Before dinner on July 29, 3-year-old Carter Roberts of Chesterfield, Va., seemed perfectly healthy. That evening, he vomited. When he woke up the next morning with a slight fever of 99 degrees, his mother, Robin Roberts, figured that he was coming down with a cold. The next morning, she found him collapsed on his bedroom floor.
“Mommy,” she recalls him saying. “Help me, help me.”
Carter could barely stand when she picked him up, and his neck was arched backward. “What was most alarming,” she said, “is he had no control over his right arm whatsoever.”
In the hospital, Carter lost control of his right arm, then over his legs and other muscles within a few days. He now can only wiggle a toe and move the left side of his face. He has been diagnosed with a mysterious, polio-like illness called acute flaccid myelitis, a condition that seems to be surging this year.

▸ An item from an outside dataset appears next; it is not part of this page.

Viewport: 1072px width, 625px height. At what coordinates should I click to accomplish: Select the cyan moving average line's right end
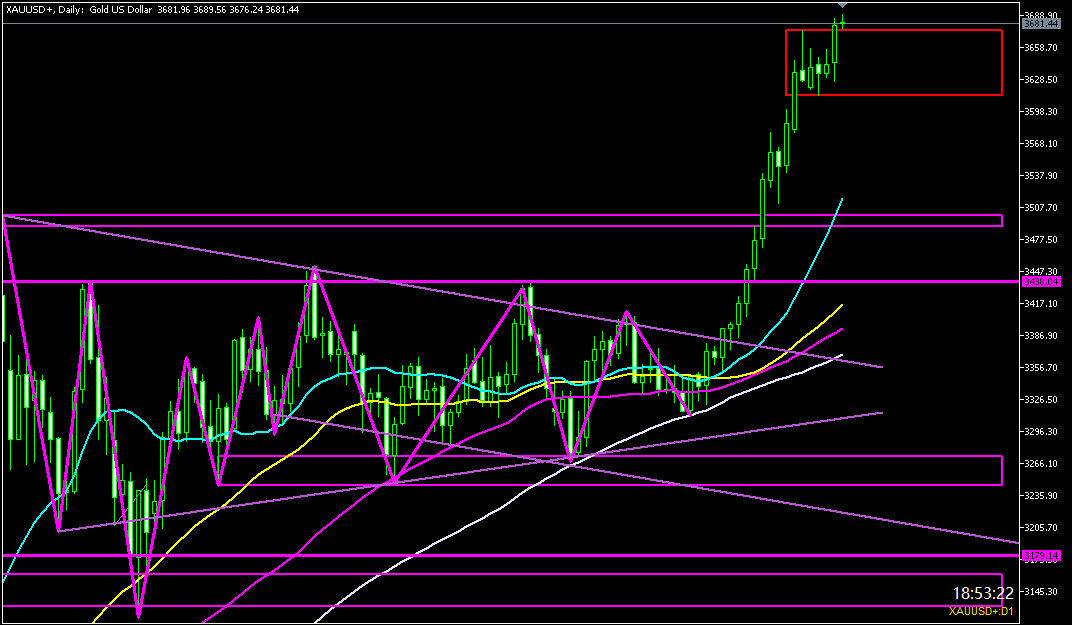(x=841, y=200)
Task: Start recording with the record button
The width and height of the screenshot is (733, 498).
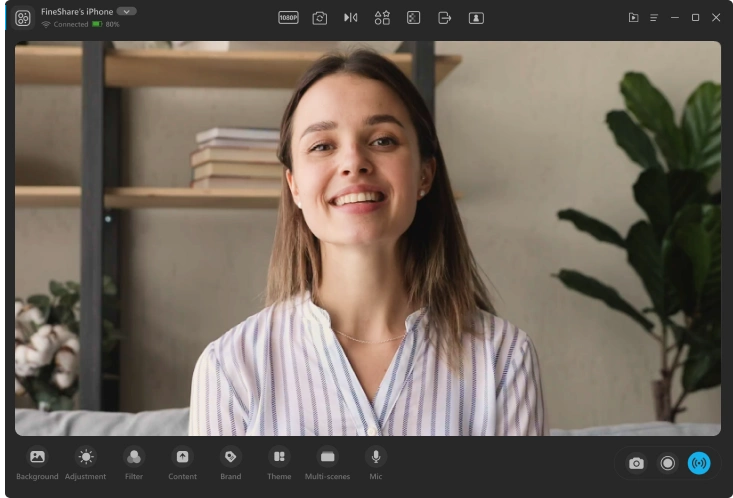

Through July, 32 new cases of AFM have been confirmed across the United States this year by the Centers for Disease Control and Prevention, a sharp rise compared with last year, when just seven cases had been confirmed by that month. The numbers have risen steadily since April. In past years, most cases have occurred between August and December, with a peak in October.
Among the many unanswered questions about the condition are what causes it, how best to treat it and how long the paralysis lasts. Although most cases occur in children, AFM occasionally affects adults.
The CDC official who leads the surveillance efforts said that confirmed numbers for August will not be available until the end of this month, but the number of reports she is receiving from doctors around the country continues to rise.
“CDC is looking at these trends very carefully,” Manisha Patel said. “We have sent out several health alerts to states to let them know we are seeing an increase in reporting and to encourage them to communicate with doctors to report these cases in a timely fashion.”
The CDC began tracking AFM in 2014, when 121 cases were confirmed. That year, the CDC counted only children affected by the disease. Their average age was 7. Most had a fever or a respiratory illness a few days before developing paralysis. Many had to be placed on respirators. Although 85 percent of the children recovered partially, only three of them recovered fully.